Explanation: “A person, being an employer of an establishment whether exempt under Section 17 of the Employees’ Provident Funds and Miscellaneous Provisions Act, 1952 (19 of 1952), or not, shall be deemed to have been entrusted with the amount of the contribution so deducted by the employer from the employee’s wages payable to the employee for credit to a Provident Fund or Family Pension Fund established by any law for the time being in force.”
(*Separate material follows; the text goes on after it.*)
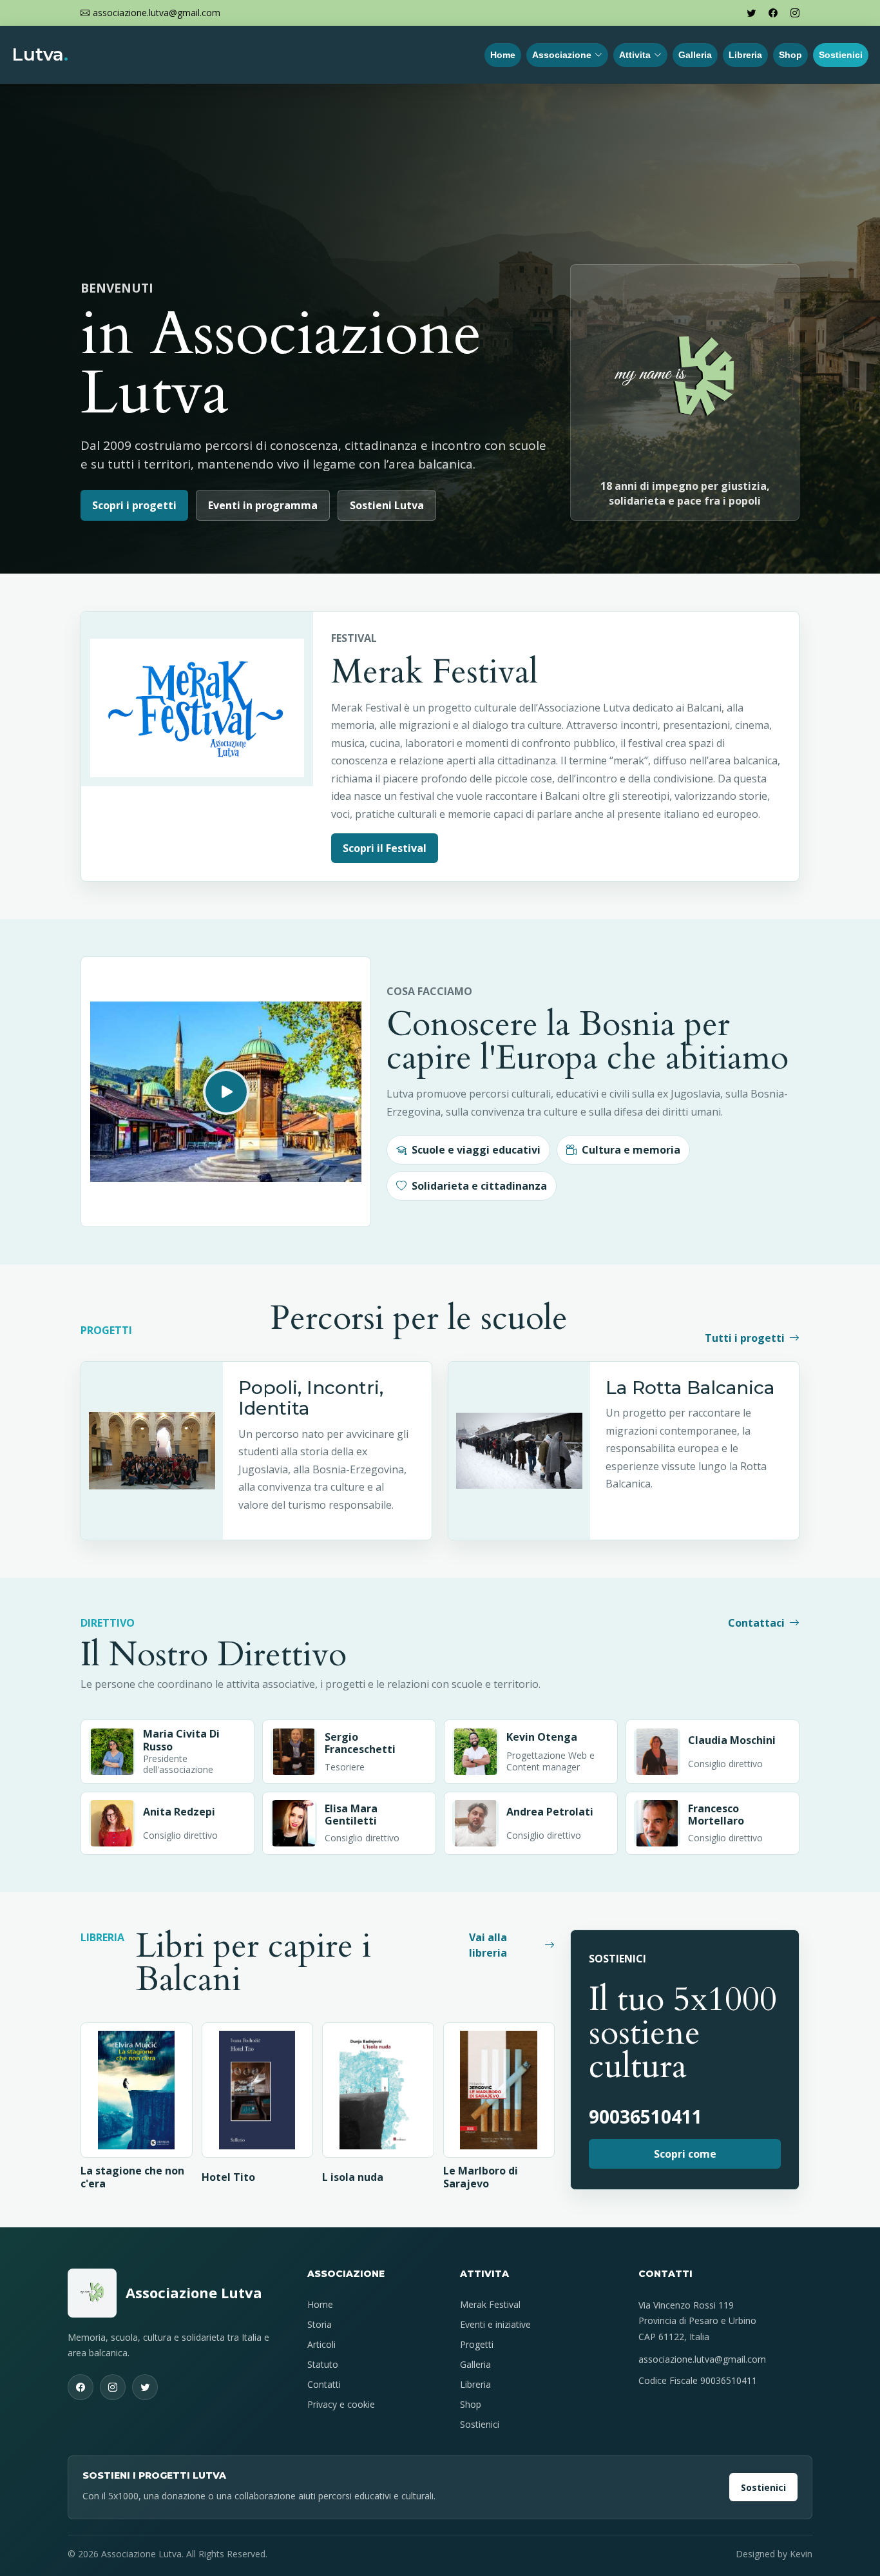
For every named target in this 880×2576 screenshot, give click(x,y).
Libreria (745, 55)
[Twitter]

Explanation 2.—A person, being an employer, who withholds an employee’s contribution from wages due to them for credit to the Employees’ State Insurance Fund held and administered by the Employees’ State Insurance Corporation established under the Employees’ State Insurance Act, 1948 (34 of 1948), shall be deemed to have been entrusted with the amount of the contribution so withheld, and if he defaults in the payment of such contribution to the Employees’ State Insurance Fund,


(a) A dishonestly disobeys the law, which instructs him to divide the effects according to the will, and appropriates them for his personal use while acting as the executor of a decedent’s will. A broke the law by betraying confidence.

(a) A manages a warehouse. Z gives his furniture to A before leaving on a trip with the understanding that it will be returned after payment of a set amount for storage space. A deceptively offers the products. A broke the law by betraying confidence.

(c) A, who resides in Calcutta, represents Z, who resides in Delhi. There is an express or implied agreement between A and Z that A will invest all funds sent by Z to A in accordance with Z’s instructions. Z sends A a check for one lakh rupees with instructions to invest it in the company’s paper. A dishonestly disobeys the order and uses the funds for his own venture. A has violated trust in a criminal manner.

(d) However, if A disobeys Z’s instructions in the last example and buys shares in the Bank of Bengal for Z instead of company paper, believing that doing so will be more advantageous for Z, without acting dishonestly and in good faith, then even though Z should suffer a loss and be entitled to sue A in civil court for that loss, A has not broken the law because A was not acting dishonestly.

(e) A, a revenue officer, has been entrusted with public funds and is required by law or a contract, express or implied, with the government to deposit all of the public funds in question into a specific treasury. A stealthily appropriates the funds. A broke the law by betraying confidence.

(f) Z gives property to be transported by land or by water to A, a carrier. A fraudulently takes possession of the property. A broke the law by betraying confidence. Comments Criminal Coordination According to State of Kerala v. Padmanabham Nair, 1999 Cr LJ 3696 (SC), a public employee charged with engaging in a criminal conspiracy for a breach of trust does not require a sanction for prosecution. Criminal trust violation: Definition and scope The beneficial ownership of the property in relation to which the alleged offense was committed must be established, and it must be shown that the accused held the property on behalf of the other party. The transferor and transferee establish a relationship whereby the transferor retains ownership of the property and the transferee receives legal custody of it for the benefit of the transferor personally, or solely for the benefit of the transferor personally or another person. As stated in Jaswantrai Manilal Akhaney v.

State of Bombay, AIR 1956 SC 575, the transferee only has a special interest in the property that has been entrusted to him, which is limited to a claim for his fees related to its safe retention. Under no circumstances does he gain the right to dispose of the property in violation of the terms of the entrustment. Entrustment According to Ramaswami Nadar v. State of Madras, AIR 1958 SC 56, the word “entrusted” in the provision’s title is crucial since without entrustment, there can be no violation of the section.